Secondly, it’s hard to really make accusations of “sell-out” really stick.  Outside of the moves to a more clear, rock-oriented sound (a direction which seems inevitable, if one digs into their history – they always were a rock band, not an art/folk band as Murmur maniacs might have them), their 80’s records sound like nothing else that was going on in the Top 40 at the time.  At the height of grunge they released the mostly acoustic, ballad-heavy Automatic.  Only after that, moving into the mid-90’s and beyond, do they begin to sound like standard “alternative rock.”  But one must recognize that they were one of the major (if not the major) architect of that very sound – folk-like melodies and hooks with strong backbeat, dominated by guitar but without solos, hot licks or flash musicianship, oblique lyrics, and stripped almost completely of blues and r&b roots.  I’m not sure this has been a good thing for rock music, but nevertheless, it turns out, influential they surely were.

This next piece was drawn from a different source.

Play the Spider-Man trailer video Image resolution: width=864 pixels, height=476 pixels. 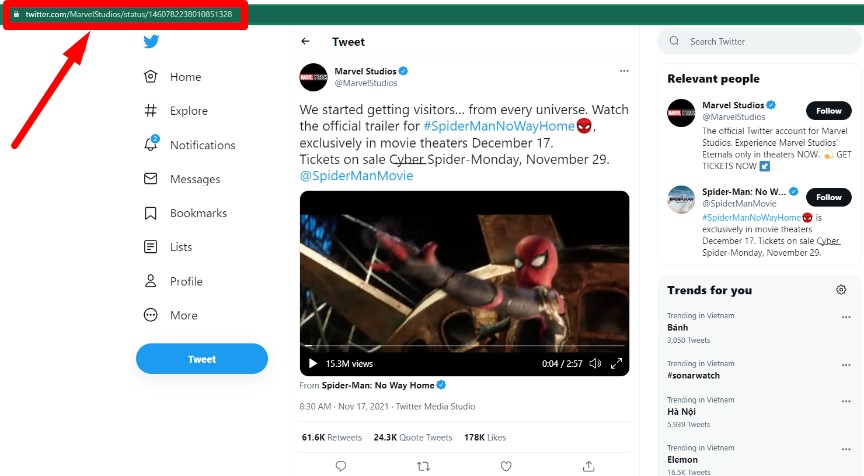[313, 363]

Beyond that, they seem to have, for the most part, conducted themselves with a fair amount of integrity.  Though none of the later albums did much for me, I can’t say I found them truly awful; mostly just unmemorable.  They seem to have steadfastly avoided getting stuck in a setlist made of the same older hits (unlike, say, The Who).  And while rock writer Jim DeRogatis has hit them with a long list of wrongdoings (not doing shows in smaller venues, not calling it quits after Bill Berry left, manipulating the press to their advantage) they really do not seem to have treated their fans, themselves, or the world, with the kind of contempt or disregard many other acts have when they became chart-toppers.  

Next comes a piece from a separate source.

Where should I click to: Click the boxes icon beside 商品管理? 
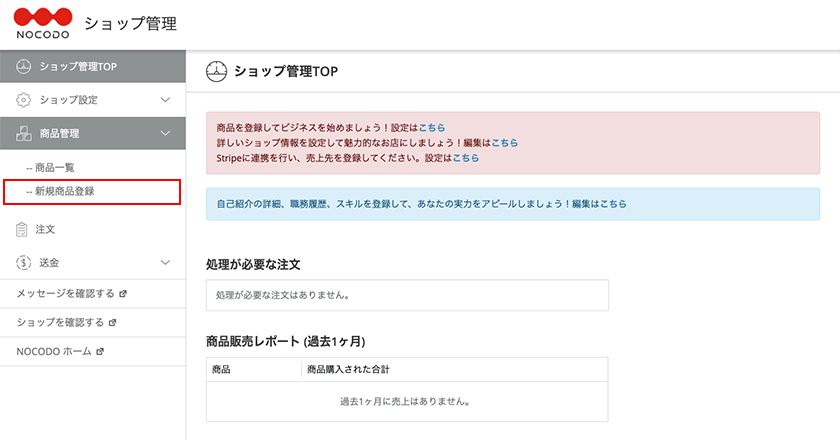(x=23, y=133)
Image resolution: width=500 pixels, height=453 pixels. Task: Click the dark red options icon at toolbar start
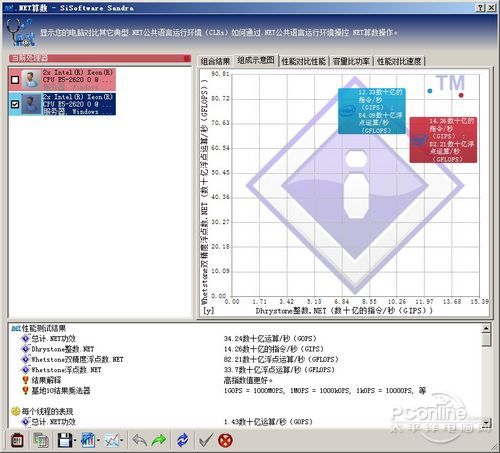pyautogui.click(x=17, y=440)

And, without a doubt, they helped open the door for that long list of underground/indie bands – taking them out as opening acts, name-dropping them in interviews, playing on or even producing records for them.  Even if several acts mentioned above might have eclipsed them in my personal top forty, I might not have heard those acts, or heard them as soon as I did, if it hadn’t been for the Athens boys.

Yesterday, the local paper called them “the greatest American rock band, ever.”  This is manure.  

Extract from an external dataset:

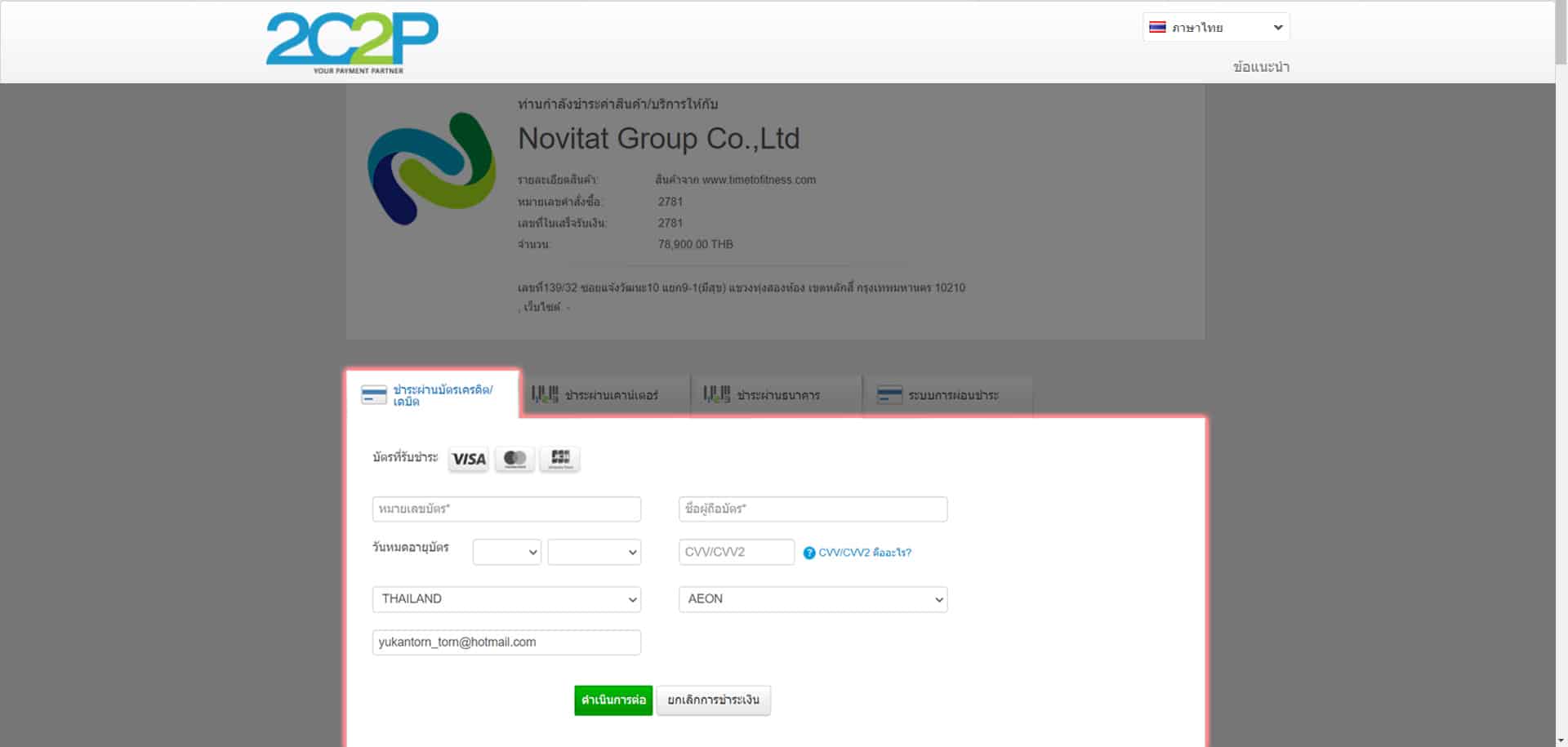Click the Thai flag icon in language selector
The image size is (1568, 747).
1157,27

But they were good, and they were influential.  And at one time, they were a big part of the musical picture.  A bigger part than I’d ever realized, I think now.

Lately, I’ve been doing something again that I hadn’t done in a long time – listening to albums a lot.  Not just slapping a CD on to hear a few favorite tracks, but actually putting it on from start to finish, and listening to it for the sake of listening – not just as background music to some activity.  Not only that, but I also find myself listening to particular albums over and over – maybe several times in a week.  This was how I used to listen to albums, in my teens and twenties.  But then, somewhere along the line, I stopped.  I don’t know if I’ve just gotten back into connection with some long-lost part of myself, or I’m just going through mid-life crisis.  But I like it.

Those REM albums have been getting a lot of listening.  In some ways, my opinions have changed.  I now find I think Fables is second only to Reckoning – one of their best.  I like Murmur a lot more than I used to (the improved mix on the CD, with much punchier bass and drums, helps a lot).  As to Pageant and Document, my opinion remains pretty much unchanged.  Same for Green and its followers.

This very afternoon, as I was leaving an appointment, I suddenly realized that I was standing not three blocks away from the house where I lived in the mid-80’s – the very era in which REM was very much a part of the soundtrack of my life.  I took a short walk, looking around at the neighborhood – how it had changed – how it hadn’t.  I didn’t feel sad.  I didn’t feel wistful.  Again, merely strange.  Wondering.  What was I doing here, today, right now?  Why was all of this happening at this moment?  I don’t believe in coincidence, and I do believe the things that happen in our lives, large and small, are meaningful.  Still I expect those meaningful things to relate to significant events – not the break-up of some rock band you haven’t even paid attention to for twenty-plus years.  Has something come full circle?  Or is something beginning again?  

Or maybe it is a puzzle - fascinating enough in and of itself that there’s no need to solve it; just appreciate it.